Valkerij, de unieke jachtvorm waar de band tussen mens en roofvogel centraal staat, wordt al meer dan 3000 jaar, volgens sommige bronnen zelfs 4000 jaar, beoefend. Valkerij is de kunst om met een afgerichte roofvogel te jagen en wild te vangen in zijn natuurlijk leefgebied. De oorsprong vond men vermoedelijk bij de Aziatische steppevolkeren. Via de Perzen, de Arabieren en de Franken ten tijde van de kruistochten en de zijderoute kwam deze kennis ook naar onze streken.

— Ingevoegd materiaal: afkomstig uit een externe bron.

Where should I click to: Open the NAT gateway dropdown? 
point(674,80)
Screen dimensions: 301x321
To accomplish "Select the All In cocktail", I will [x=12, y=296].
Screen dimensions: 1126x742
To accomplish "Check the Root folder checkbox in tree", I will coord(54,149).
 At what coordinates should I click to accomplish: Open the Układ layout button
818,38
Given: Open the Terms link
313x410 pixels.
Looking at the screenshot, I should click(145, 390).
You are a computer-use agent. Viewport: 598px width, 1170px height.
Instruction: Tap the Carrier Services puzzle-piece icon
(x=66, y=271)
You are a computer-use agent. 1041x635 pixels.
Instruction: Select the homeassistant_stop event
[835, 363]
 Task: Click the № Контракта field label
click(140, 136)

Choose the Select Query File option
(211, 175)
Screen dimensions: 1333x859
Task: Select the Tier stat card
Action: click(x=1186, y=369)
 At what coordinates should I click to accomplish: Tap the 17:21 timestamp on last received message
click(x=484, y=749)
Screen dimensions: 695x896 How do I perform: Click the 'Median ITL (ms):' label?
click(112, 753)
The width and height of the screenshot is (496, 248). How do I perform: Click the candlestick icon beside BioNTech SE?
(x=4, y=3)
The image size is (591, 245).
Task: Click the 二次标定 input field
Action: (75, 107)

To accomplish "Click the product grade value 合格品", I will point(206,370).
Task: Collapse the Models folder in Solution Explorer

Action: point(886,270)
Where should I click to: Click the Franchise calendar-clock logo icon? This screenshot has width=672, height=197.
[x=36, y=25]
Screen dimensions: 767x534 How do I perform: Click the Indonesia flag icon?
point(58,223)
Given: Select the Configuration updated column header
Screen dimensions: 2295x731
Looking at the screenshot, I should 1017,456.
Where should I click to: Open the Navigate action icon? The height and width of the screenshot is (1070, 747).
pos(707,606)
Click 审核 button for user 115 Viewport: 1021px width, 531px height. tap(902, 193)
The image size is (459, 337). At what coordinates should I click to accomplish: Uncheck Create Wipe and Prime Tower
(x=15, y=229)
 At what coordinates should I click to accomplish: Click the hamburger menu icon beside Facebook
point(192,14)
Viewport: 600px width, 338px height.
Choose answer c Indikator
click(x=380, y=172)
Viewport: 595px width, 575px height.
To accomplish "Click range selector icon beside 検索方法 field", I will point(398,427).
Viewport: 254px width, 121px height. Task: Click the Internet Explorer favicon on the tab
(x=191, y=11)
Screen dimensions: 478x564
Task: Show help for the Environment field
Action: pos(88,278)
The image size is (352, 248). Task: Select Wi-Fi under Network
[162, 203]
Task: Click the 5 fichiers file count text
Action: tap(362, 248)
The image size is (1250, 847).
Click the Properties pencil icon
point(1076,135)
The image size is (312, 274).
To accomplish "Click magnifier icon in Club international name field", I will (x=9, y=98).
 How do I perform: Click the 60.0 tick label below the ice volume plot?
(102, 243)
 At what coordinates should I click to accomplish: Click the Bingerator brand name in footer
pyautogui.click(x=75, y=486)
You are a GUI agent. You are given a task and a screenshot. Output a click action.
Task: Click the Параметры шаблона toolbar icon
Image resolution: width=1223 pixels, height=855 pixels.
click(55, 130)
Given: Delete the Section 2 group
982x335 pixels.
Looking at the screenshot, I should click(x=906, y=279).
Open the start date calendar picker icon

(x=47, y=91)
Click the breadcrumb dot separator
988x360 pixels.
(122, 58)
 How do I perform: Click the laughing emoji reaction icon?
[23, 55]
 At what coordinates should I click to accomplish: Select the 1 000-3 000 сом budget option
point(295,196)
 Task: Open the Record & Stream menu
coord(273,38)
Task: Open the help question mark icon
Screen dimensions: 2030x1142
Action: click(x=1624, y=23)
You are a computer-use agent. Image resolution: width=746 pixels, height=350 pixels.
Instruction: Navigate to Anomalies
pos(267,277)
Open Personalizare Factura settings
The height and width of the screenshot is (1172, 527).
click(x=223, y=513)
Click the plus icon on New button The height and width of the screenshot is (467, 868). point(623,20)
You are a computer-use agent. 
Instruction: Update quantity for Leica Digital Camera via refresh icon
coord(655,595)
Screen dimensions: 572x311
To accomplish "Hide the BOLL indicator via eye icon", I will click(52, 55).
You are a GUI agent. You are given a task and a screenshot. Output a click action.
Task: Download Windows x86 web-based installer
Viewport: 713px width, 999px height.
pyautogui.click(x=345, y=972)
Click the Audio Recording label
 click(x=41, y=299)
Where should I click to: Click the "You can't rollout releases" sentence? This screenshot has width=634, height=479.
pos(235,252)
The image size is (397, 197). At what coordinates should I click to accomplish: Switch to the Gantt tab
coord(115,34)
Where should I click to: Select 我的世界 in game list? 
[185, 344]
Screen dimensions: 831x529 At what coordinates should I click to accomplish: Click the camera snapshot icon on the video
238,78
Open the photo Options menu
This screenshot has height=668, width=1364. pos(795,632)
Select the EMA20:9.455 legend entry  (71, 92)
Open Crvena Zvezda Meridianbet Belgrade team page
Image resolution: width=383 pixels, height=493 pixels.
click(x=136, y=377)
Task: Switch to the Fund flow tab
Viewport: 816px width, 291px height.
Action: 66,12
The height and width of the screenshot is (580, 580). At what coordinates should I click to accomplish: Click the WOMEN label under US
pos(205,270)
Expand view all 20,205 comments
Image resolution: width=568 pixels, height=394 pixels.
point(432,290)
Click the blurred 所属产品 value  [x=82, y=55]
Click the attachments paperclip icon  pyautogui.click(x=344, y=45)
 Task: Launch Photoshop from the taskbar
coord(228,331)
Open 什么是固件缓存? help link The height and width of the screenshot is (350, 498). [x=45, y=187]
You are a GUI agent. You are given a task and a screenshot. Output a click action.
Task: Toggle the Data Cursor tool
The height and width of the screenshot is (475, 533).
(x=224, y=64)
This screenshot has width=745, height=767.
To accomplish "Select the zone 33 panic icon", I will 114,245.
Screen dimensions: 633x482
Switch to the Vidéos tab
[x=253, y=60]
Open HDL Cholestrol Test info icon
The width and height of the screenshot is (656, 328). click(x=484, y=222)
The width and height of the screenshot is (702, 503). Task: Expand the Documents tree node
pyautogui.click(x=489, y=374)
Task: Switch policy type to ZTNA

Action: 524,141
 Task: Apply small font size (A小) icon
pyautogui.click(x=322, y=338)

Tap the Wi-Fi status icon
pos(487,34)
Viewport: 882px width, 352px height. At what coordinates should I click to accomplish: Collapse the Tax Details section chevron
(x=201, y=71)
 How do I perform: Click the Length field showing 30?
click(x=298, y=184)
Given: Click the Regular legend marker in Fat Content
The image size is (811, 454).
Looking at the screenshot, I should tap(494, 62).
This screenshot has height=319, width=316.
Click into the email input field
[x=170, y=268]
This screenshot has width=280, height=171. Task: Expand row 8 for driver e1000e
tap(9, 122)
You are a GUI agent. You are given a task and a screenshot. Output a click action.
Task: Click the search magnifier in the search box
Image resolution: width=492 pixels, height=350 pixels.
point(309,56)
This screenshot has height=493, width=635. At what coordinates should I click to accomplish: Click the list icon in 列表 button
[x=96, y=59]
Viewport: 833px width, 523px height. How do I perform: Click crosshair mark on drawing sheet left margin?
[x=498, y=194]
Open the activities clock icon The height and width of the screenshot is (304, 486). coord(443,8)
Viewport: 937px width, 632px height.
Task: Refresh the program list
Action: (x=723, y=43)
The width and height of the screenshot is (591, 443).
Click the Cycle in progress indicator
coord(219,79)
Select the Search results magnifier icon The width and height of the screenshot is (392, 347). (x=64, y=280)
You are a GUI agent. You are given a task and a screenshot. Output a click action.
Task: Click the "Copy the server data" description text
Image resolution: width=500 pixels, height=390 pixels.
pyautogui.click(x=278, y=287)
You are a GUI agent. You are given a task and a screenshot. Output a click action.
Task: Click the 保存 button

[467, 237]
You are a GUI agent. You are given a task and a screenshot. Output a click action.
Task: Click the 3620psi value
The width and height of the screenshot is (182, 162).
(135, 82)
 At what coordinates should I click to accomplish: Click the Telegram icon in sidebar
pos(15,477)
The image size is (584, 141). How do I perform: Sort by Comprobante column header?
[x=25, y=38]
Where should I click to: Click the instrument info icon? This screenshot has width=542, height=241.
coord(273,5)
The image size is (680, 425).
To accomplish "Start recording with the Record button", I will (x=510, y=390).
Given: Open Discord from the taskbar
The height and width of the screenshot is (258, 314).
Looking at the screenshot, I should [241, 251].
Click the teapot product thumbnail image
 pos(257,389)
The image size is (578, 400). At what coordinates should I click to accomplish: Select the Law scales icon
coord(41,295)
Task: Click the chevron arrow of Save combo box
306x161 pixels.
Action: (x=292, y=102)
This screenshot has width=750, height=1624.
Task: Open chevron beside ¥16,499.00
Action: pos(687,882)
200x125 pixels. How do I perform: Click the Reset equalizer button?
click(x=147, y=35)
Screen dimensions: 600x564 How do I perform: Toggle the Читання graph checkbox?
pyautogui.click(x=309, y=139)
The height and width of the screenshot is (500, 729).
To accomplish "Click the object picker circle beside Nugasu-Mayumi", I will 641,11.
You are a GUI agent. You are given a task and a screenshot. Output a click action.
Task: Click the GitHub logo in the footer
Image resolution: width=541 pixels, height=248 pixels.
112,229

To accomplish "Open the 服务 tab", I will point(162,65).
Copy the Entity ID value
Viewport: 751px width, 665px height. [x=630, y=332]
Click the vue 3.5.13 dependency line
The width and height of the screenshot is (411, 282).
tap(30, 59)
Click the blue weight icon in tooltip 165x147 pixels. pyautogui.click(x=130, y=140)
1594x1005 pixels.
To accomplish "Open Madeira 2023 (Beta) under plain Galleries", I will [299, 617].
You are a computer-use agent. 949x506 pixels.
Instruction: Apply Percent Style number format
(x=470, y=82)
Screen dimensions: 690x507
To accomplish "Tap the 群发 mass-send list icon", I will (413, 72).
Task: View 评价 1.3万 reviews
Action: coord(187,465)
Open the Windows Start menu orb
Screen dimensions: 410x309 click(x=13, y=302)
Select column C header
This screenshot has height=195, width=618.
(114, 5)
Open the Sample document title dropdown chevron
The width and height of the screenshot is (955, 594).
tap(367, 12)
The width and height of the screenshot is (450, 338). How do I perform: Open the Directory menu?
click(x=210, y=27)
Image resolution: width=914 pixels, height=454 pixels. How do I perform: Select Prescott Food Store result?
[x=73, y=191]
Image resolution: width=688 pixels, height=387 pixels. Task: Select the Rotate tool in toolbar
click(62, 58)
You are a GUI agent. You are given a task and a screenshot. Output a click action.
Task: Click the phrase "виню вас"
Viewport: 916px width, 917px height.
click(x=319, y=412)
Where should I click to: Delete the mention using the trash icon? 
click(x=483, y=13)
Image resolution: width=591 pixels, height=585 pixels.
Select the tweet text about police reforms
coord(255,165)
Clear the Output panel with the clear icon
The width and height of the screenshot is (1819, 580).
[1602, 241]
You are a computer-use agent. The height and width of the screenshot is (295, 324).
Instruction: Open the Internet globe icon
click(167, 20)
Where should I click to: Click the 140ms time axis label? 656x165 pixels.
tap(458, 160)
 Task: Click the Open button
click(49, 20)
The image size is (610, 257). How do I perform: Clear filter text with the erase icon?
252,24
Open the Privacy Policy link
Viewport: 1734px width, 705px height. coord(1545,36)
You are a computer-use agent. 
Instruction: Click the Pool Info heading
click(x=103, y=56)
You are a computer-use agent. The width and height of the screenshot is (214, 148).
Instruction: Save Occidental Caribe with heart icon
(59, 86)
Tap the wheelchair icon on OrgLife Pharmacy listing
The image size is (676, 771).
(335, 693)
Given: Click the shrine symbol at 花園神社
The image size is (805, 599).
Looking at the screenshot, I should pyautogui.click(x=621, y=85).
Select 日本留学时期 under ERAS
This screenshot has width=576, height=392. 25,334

Valkerij deed zijn intrede in Europa in de 4e eeuw n.Chr.. De vroegste sporen van Valkerij in onze streken vindt men terug bij de Saal-Franken, die, in de IV eeuw van onze tijdrekening, onze streken binnenvielen en rond 422 de “Salische Wet”, een algemene verordening voor hun stambroeders, opstelden.

Reeds in de 10de en 11de eeuw vormde de valkerij voor onze streken een belangrijke bron van inkomsten. Het centrum bij uitstek was Arendonk, nabij Turnhout. Het hoogtepunt situeert zich tijdens het Bourgondisch tijdperk. Maria van Bourgondië en Margareta van Oostenrijk waren fervente aanhangers. Valkerij was ook nauw verbonden met de aristocratie en kende door toedoen van de Franse Revolutie en de maatschappelijke gevolgen een inzinking.

In de tweede helft van de 20e eeuw nam de interesse terug toe, samen met de groeiende heropflakkering van de belangstelling voor de natuur. Men startte met kweekprogramma’s voor de slechtvalken, wat al snel resulteerde in het gegeven dat men de roofvogels ook in gevangenschap kan kweken. Hierdoor kwam er een renaissance voor de valkerij op gang die ook in België en Vlaanderen – de historische bakermat van de valkerij – het draagvlak vergrootte.